Until recent times Burma remained somewhat isolated and connected with foreign countries by few ties. The chronicles contain a record of long and generally peaceful intercourse with Ceylon, but this though important for religion and literature had little political effect. The Chinese occasionally invaded Upper Burma and demanded tribute but the invasions were brief and led to no permanent occupation. On the west Arakan was worried by the Viceroys of the Mogul Emperors and on the east the Burmese frequently invaded Siam. But otherwise from the beginning of authentic history until the British annexation Burma was left to itself and had not, like so many Asiatic states, to submit to foreign conquest and the imposition of foreign institutions. Yet let it not be supposed that its annals are peaceful and uneventful. The land supplied its own complications, for of the many races inhabiting it, three, the Burmese, Talaings and Shans, had rival aspirations and founded dynasties. Of these three races, the Burmese proper appear to have come from the north west, for a chain of tribes speaking cognate languages is said to extend from Burma to Nepal. The Mōns or Talaings are allied linguistically to the Khmers of Camboja. Their country (sometimes called Râmaññadesa) was in Lower Burma and its principal cities were Pegu and Thaton. The identity of the name Talaing with Telingana or Kalinga is not admitted by all scholars, but native tradition connects the foundation of the kingdom with the east coast of India and it seems certain that such a connection existed in historical times and kept alive Hinayanist Buddhism which may have been originally introduced by this route.

The Shan States lie in the east of Burma on the borders of Yünnan and Laos.
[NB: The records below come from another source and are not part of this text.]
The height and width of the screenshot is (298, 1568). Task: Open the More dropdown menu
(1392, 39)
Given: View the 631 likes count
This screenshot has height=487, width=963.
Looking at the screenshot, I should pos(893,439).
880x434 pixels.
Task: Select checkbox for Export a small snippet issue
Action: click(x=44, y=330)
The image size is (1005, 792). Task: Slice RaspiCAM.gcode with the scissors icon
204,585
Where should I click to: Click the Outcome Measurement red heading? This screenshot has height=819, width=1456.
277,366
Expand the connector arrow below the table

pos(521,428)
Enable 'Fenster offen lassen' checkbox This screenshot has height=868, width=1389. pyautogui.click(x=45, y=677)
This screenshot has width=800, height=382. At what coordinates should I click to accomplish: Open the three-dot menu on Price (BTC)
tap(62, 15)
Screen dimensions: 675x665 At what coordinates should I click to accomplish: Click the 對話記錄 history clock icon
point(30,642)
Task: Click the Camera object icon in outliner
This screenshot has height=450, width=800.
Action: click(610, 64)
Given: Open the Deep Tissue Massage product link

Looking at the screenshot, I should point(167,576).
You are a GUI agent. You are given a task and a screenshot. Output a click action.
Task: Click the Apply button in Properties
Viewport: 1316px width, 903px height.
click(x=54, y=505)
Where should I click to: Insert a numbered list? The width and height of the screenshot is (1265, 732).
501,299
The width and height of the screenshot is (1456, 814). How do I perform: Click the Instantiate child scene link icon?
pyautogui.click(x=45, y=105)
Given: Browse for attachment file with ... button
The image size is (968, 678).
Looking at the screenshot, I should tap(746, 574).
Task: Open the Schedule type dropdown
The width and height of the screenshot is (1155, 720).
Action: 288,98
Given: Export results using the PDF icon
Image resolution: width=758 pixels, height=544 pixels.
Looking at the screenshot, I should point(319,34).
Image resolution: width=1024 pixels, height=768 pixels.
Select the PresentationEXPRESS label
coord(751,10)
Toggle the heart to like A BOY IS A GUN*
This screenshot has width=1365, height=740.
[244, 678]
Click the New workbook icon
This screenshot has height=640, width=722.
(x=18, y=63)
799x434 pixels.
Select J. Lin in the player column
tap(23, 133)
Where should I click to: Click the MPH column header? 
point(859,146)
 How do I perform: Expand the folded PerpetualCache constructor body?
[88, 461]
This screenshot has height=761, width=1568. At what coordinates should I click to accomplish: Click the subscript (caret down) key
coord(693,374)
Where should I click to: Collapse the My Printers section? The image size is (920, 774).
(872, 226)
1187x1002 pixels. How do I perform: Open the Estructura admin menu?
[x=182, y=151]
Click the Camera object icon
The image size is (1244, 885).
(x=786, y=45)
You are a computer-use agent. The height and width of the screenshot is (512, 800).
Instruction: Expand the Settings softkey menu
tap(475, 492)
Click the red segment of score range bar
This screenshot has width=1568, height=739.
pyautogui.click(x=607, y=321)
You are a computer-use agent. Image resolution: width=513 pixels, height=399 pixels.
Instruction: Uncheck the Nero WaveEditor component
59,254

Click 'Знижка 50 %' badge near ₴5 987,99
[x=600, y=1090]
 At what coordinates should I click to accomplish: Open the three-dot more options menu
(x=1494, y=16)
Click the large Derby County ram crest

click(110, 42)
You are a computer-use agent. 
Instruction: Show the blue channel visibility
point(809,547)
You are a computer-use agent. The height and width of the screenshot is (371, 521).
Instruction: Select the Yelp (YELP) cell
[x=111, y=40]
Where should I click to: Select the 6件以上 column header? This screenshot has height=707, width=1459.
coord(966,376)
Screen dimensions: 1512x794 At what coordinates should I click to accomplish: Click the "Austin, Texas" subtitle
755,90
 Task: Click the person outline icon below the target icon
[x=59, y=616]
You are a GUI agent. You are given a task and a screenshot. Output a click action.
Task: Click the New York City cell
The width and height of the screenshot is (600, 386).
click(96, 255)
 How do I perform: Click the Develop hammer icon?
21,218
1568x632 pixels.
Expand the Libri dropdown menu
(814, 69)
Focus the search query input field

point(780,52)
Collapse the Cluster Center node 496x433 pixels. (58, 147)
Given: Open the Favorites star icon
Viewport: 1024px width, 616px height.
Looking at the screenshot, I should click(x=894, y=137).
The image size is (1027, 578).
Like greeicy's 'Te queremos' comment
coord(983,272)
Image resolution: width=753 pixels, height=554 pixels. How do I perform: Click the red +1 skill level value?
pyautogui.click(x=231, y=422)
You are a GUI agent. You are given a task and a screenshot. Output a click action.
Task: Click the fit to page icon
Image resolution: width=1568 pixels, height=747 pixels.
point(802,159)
Their traditions carry their foundation back to the fourth and fifth centuries B.C. There is no confirmation of this, but bodies of Shans, a race allied to the Siamese, may [Pg 47]have migrated into this region at any date, perhaps bringing Buddhism with them or receiving it direct from China. Recent investigations have shown that there was also a fourth race, designated as Pyus, who occupied territory between the Burmese and Talaings in the eleventh century. They will probably prove of considerable importance for philology and early history, perhaps even for the history of some phases of Burmese Buddhism, for the religious terms found in their inscriptions are Sanskrit rather than Pali and this suggests direct communication with India. But until more information is available any discussion of this interesting but mysterious people involves so many hypotheses and arguments of detail that it is impossible in a work like the present. Prome was one of their principal cities, their name reappears in P'iao, the old Chinese designation of Burma, and perhaps also in Pagan, one form of which is Pugâma.[124]

Throughout the historical period the pre-eminence both in individual kings and dynastic strength rested with the Burmese but their contests with the Shans and Talaings form an intricate story which can be related here only in outline. Though the three races are distinct and still preserve their languages, yet they conquered one another, lived in each other's capitals and shared the same ambitions so that in more recent centuries no great change occurred when new dynasties came to power or territory was redistributed. The long chronicle of bloodstained but ineffectual quarrels is relieved by the exploits of three great kings, Anawrata, Bayin Naung and Alompra.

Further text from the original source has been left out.